Robert Gober at Matthew Marks Gallery

Drawings of barred windows contrast sculptural tableau depicting open windows in Robert Gober’s new work at Matthew Marks Gallery’s 22nd Street location. While the bars suggest imprisonment, a series of wooden windows offer varying degrees of access into personal space resembling – to judge by the weathered sash and can of lithium grease in this version – an aging farmhouse.  Titled ‘Help Me,’ the piece suggests urgent need as it offers objects that stand in for the house’s inhabitants and possibly allude to the body.  Despite the pretty hand-painted designs on a lively curtain that appears to catch the breeze, uncertainty, sentiment, nostalgia and even delight at Gober’s meticulously hand-crafted objects combine to leave a feeling of thought-provoking unease.  (On view through Dec 23rd).

Robert Gober, Help Me, pewter, glass, synthetic plastic polymer, epoxy putty, acrylic paint, wood, cotton, epoxy resin, 30 ¼ x 30 3/8 x 18 ¾ inches, 2018 – 2021.

Anna Conway at Fergus McCaffrey Gallery

Anna Conway’s surreal landscapes and tense interior scenes often feature working men whose importance is questionable.  Here, in an oil painting from 2004 featured in her current solo show at Fergus McCaffrey Gallery in Chelsea, four men in uniform lie flat on sandy soil to reach into a man-made pool.  Their tiny figures, echoed in the forms of spindly trees above them, appear ill-equipped to correct whatever problem lurks below.  Titled ‘Pound of Cure,’ the piece presents the unpleasant consequences of someone’s lack of foresight.  (On view through Dec 23rd).

Anna Conway, Pound of Cure, oil on panel, 44 x 60 inches, 2004.

Tomm El-Saieh at Luhring Augustine

Born in Haiti and raised in Miami, Tomm El-Saieh’s relationship with the country of his birth continues to inspire his abstract paintings, now on view at Chelsea’s Luhring Augustine Gallery.  Haitian spiritual practice as well as the traditions of international abstraction inform El-Saieh’s fields of color and subtle geometric patterns that bloom over the canvases.  (On view through Dec 22nd).

Tomm El-Saieh, Boule, acrylic on canvas, 96 x 72 inches, 2021.

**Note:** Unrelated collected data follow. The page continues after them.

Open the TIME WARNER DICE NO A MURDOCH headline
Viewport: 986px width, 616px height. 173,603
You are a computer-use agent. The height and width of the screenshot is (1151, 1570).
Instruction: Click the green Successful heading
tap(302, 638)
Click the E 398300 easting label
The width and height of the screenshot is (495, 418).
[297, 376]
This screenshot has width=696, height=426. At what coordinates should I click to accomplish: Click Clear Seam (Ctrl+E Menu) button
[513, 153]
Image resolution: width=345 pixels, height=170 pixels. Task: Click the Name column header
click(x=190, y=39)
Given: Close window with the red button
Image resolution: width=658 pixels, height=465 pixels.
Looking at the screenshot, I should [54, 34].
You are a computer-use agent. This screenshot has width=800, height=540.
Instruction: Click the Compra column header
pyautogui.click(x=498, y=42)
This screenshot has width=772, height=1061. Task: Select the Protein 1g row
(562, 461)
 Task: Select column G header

Olga de Amaral at Lisson Gallery

‘For me, gold is the sun,’ explains octogenarian Columbian artist Olga de Amaral as she describes the importance and stunning impact of the material in her textiles.  Hanging assemblages of gold-covered linen positioned near the door of Chelsea’s Lisson Gallery catch the natural light and resemble ancient carved stones; further in the gallery, this piece adds palladium, another metal that reflects light and adds to the luxurious quality of this labor-intensive artwork.  (On view in Chelsea through Dec 18th.  Masks and proof of vaccination required.)

Olga de Amaral, Memorias 6, linen, gesso, acrylic, gold leaf and palladium, 78 5/8 x 74 ¾ inches, 2014.

 

Radcliffe Bailey at Jack Shainman Gallery

Constructed from reclaimed wooden beams from a shipyard in Istanbul, Atlanta-based artist Radcliffe Bailey’s ‘Nommo’ suggests both boat and stage.  Now on view in Bailey’s solo show at Jack Shainman Gallery, the piece was originally commissioned for the 2019 Istanbul Biennial and situated on the site of an earlier performance by Sun Ra, a musician whose real and imagined travels inspired Bailey.  For the artist, the repeated character represented in series of plaster busts represents the ‘spirituality of people and their practices.’  (On view through Dec 18th. Masks required.)

Radcliffe Bailey, Nommo, mixed media and sound installation including a radio, found wood, steel metal structure and 8 plaster busts, approx. 10H’ x 21L’ x 13D,’ 2019.